Le Dr Dufour n'a pas voulu commenter la situation, hier. La porte-parole du centre intégré de santé et de services sociaux (CISSS) de Laval, Doris Prince, assure quant à elle qu'il y a toujours deux médecins de garde la nuit aux urgences de la Cité-de-la-Santé, et ce, depuis des années.

Dans l'énoncé de faits du Dr Dufour, il est écrit qu'habituellement, deux médecins étaient de garde la nuit. Mais qu'un seul assumait cette responsabilité dans la nuit du samedi au dimanche, comme ce fut le cas lors des tristes évènements en question. «La situation qui prévalait lors de la nuit où un seul médecin assumait la garde était particulièrement difficile, et a été longtemps décriée par mes collègues et moi», est-il écrit.

Mme Prince n'a pas été en mesure de confirmer la situation qui avait cours dans la nuit du 10 au 11 mars 2012. «Mais je peux vous dire que deux médecins sont présents en tout temps la nuit.

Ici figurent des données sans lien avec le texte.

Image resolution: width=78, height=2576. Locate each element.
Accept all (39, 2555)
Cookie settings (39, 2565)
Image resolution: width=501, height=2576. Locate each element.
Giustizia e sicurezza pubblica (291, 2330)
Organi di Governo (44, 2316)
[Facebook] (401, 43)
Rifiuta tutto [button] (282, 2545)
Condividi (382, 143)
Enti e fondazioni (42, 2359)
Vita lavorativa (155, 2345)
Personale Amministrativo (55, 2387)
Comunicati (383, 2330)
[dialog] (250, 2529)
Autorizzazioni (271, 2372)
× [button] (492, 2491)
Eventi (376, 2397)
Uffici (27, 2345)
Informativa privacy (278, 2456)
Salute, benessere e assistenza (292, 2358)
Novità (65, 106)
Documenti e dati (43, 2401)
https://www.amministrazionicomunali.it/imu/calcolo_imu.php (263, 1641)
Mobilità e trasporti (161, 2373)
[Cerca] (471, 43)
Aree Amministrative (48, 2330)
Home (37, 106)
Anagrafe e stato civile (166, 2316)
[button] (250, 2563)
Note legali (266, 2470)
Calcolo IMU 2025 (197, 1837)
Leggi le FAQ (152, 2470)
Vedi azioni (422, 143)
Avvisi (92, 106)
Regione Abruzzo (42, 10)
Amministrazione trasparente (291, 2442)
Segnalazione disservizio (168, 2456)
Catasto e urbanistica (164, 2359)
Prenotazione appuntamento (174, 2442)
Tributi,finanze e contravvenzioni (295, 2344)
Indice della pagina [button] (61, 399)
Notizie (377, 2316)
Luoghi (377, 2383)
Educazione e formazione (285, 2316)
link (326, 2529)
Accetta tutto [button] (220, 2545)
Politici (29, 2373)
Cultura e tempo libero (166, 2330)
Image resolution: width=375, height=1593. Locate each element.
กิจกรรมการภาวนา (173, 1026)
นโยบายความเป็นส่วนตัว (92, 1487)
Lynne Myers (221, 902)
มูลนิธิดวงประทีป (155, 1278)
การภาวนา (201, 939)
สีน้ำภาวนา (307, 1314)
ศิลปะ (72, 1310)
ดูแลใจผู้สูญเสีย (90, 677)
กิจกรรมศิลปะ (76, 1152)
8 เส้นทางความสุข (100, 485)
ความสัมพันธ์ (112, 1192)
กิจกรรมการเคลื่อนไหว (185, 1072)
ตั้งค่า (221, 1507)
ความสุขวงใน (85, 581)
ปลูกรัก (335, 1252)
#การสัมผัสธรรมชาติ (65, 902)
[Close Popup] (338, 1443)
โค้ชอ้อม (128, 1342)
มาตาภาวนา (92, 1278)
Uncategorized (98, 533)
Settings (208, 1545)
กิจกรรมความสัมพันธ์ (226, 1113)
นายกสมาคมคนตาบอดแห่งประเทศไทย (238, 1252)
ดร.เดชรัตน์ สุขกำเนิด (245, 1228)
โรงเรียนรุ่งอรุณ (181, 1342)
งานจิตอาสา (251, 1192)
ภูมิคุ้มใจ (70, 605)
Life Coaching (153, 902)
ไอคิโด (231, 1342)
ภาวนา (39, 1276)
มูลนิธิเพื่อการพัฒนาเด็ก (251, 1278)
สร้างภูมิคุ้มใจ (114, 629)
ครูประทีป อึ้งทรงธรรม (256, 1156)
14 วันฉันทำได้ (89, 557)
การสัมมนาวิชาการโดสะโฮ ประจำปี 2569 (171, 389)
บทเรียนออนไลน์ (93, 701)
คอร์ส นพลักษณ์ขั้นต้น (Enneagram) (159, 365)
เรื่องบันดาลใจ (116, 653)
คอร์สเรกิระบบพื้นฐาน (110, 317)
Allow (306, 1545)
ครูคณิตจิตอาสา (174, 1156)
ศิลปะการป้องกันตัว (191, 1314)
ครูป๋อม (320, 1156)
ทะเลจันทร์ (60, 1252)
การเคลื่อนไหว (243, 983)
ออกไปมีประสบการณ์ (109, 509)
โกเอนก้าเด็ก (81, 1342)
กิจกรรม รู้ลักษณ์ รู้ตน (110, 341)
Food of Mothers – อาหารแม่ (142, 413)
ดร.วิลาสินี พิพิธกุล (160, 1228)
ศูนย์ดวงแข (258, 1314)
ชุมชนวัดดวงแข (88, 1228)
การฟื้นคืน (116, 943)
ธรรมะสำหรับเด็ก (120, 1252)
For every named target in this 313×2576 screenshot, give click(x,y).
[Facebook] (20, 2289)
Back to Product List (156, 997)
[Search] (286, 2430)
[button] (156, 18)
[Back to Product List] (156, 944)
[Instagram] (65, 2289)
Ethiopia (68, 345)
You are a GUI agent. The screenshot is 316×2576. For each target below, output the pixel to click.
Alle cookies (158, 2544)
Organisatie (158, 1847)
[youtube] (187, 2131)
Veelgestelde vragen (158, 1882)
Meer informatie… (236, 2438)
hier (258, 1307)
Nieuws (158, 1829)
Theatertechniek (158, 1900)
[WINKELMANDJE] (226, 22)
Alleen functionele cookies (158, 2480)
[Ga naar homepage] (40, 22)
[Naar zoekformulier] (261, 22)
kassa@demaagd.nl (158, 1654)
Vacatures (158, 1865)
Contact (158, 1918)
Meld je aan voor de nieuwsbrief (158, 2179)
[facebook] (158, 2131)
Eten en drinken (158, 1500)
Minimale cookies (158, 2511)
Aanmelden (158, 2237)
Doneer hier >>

Un médecin s'occupe des patients ambulatoires et l'autre s'occupe des patients qui sont sur civières», dit-elle.

Le président de l'Association des médecins d'urgence du Québec, le Dr Bernard Mathieu, affirme que dans un établissement de la taille de la Cité-de-la-Santé, il y a normalement deux médecins de garde la nuit aux urgences. «Il y a 15 ans, quand il y avait pénurie de médecins aux urgences, on pouvait être seul de garde. Mais plus maintenant», dit-il. Ce dernier précise que la présence de deux médecins aux urgences la nuit est souhaitable dans les grands établissements, à la fois pour les patients et les médecins. «Trop de pression diminue la qualité de notre travail», affirme-t-il.